Il cancro del cipresso fa ammalare le piante aretine

AREZZO. Sono ormai oltre 50 anni che il Seridium cardinale ha fatto la sua comparsa in Toscana (il fungo che causa il “cancro del cipresso” è stato individuato per la prima volta al parco delle Cascine di Firenze nel 1953). La malattia si manifesta con l´ingiallimento, l´arrossamento ed il successivo disseccamento dei rametti. L’infezione penetra nella pianta da ferite provocate dal gelo, grandine o da insetti e procede dall´alto verso il basso o dall´esterno verso l´interno. Il legno appare di un colore brunastro che contrasta con il colore chiaro della parte sana, creando anche delle spaccature della corteccia e coinvolgendo porzioni sempre più grandi della pianta.

L’Amministrazione provinciale che è impegnata nella difesa del simbolo del paesaggio toscano (il cipresso, è pianta definita Patrimonio universale dell´Unesco), fin dal 1993 attraverso il progetto di bonifica fitosanitaria, ha effettuato ad oggi interventi su circa 14.000 piante di cipresso in tutti i territori dei comuni aretini. La spesa complessiva, finanziata dal Piano forestale regionale, è di un milione e duecentomila euro.

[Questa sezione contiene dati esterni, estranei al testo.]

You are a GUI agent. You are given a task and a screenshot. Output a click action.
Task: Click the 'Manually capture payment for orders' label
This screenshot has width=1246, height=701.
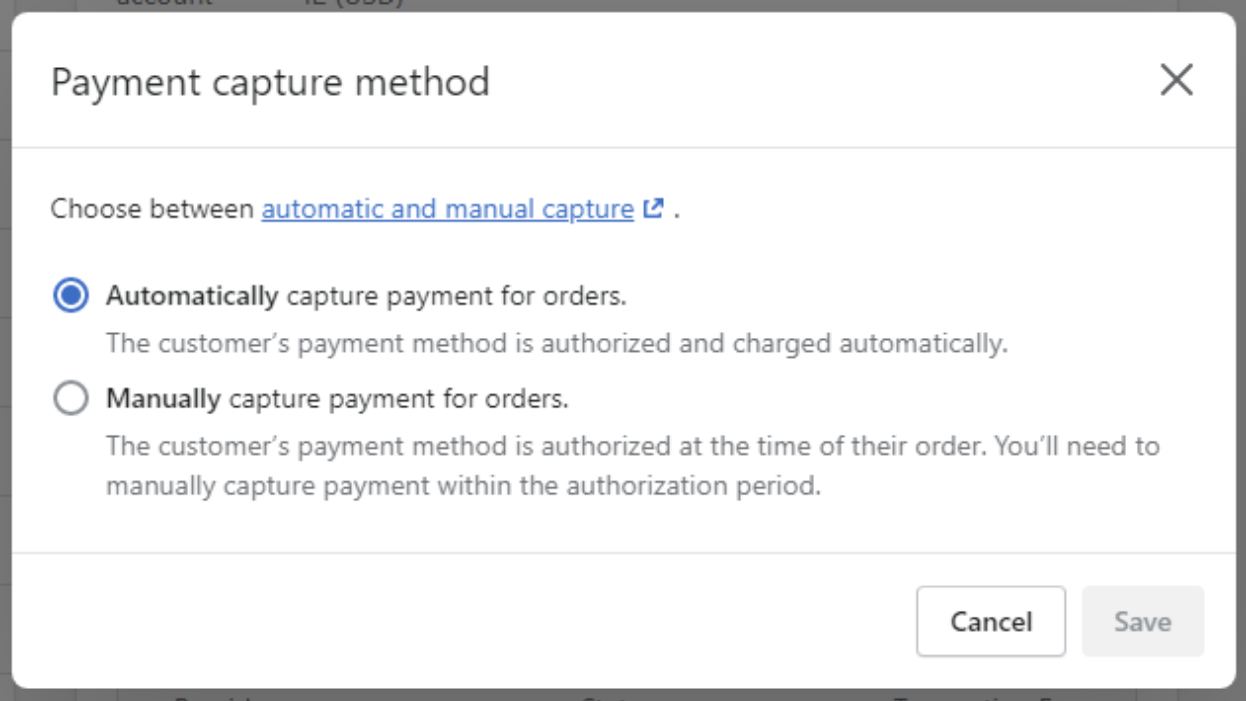337,399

«Purtroppo – informa l’assessore provinciale all’agricoltura Roberto Vasai - sia esemplari monumentali che giovani sostituzioni sono attaccate da questa malattia vegetale che sta mettendo a rischio piante isolate, nuclei storici e alberate laterali alla viabilità».

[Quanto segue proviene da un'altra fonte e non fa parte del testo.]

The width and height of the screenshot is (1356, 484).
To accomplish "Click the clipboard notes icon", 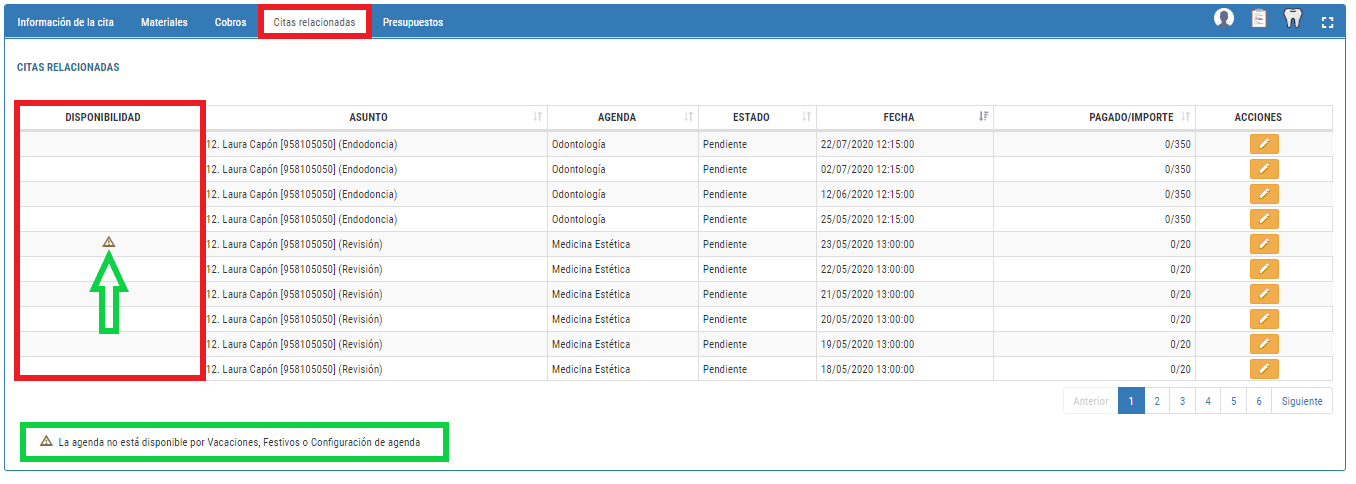I will point(1259,18).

Le specie più vulnerabili agli attacchi del fungo sono: Cupressus macrocarpa, Cupressus sempervirens, Cupressus Arizonica, Cupressus Lusitanica, Thuya orientalis, Juniperus communis, Cupressocyparis leilandii. «Vorremmo sensibilizzare gli enti locali e i privati proprietari di tali piante – continua Vasai – sui danni che la malattia può arrecare all´intero patrimonio di cipressi, invitandoli a segnalare le situazioni e, stante l´esiguità dei fondi a disposizione, a prevedere interventi necessari a combatterla.

Inoltre in occasione di impianti di nuovi cipressi - conclude l’assessore all’agricoltura - diamo la nostra disponibilità per far utilizzare cloni resistenti innestati». L’amministrazione provinciale raccomanda che gli interventi siano eseguiti da personale qualificato, visto il pregio delle piante su cui si opera, usando anche degli accorgimenti tecnici che prevedono la disinfezione continua degli attrezzi e la spennellatura con mastici protettivi delle ferite per evitare la ulteriore diffusione della malattia del cipresso.